Balzac’s concern in “The Unknown Masterpiece” is the problem of reconciling the various opposing forces in life, a problem that is particularly difficult for the artist. The problem is illustrated appropriately in the very pattern of the short story.

The story is divided into two chapters, one entitled “Gillette,” the second, “Catherine Lescault.” Gillette is the actual mistress of Poussin: She is a devoted young woman who considers love more important than art and feels somehow diminished whenever Poussin uses her as a model. At those times, she senses, he draws away from her and into some visionary world in which she is merely an object. Catherine Lescault, on the other hand, is the vision of Frenhofer, a vision so real that he will not show his painting of her to others, as if such an action would profane their love.

When the other painters see Frenhofer’s canvas, they realize that the true painting exists only in Frenhofer’s mind. Gillette’s prophecy comes true when all three painters are so obsessed with their art that they completely forget her. At the end of the story, she tells Poussin that, although she loves him, she hates him for turning her over to Frenhofer, thus proving that love is far less important than art. In a sense, Poussin loves his art as completely as Frenhofer does. A Catherine Lescault will always win any artist from the Gillettes of this world.
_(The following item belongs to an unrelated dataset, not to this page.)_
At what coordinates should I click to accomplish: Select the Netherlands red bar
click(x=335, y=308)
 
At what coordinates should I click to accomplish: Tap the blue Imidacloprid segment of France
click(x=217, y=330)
However, if the artists are alike in their devotion to art, they differ in their approach. Having learned his master Mabuse’s secret, Frenhofer insists that he can paint the essence, the spirit of his subject. He insists that painters such as Porbus, who cannot decide between the precision of lines and the emotional splash of color, can never truly bring their subjects to life. When the younger painters at last see Frenhofer’s masterpiece-in-progress, they realize that in his ten years of seeking essence, of applying layer on layer of color in order to attain the abstraction, he has retreated totally into his own dream. The implication of Balzac’s story, then, is that the true artist must combine life and love with art, objectivity with subjectivity, mechanical copying of life with vision of the unknown and unseen essence of life. For all of his genius, Frenhofer has dedicated his life to creating a masterpiece that will always remain unknown.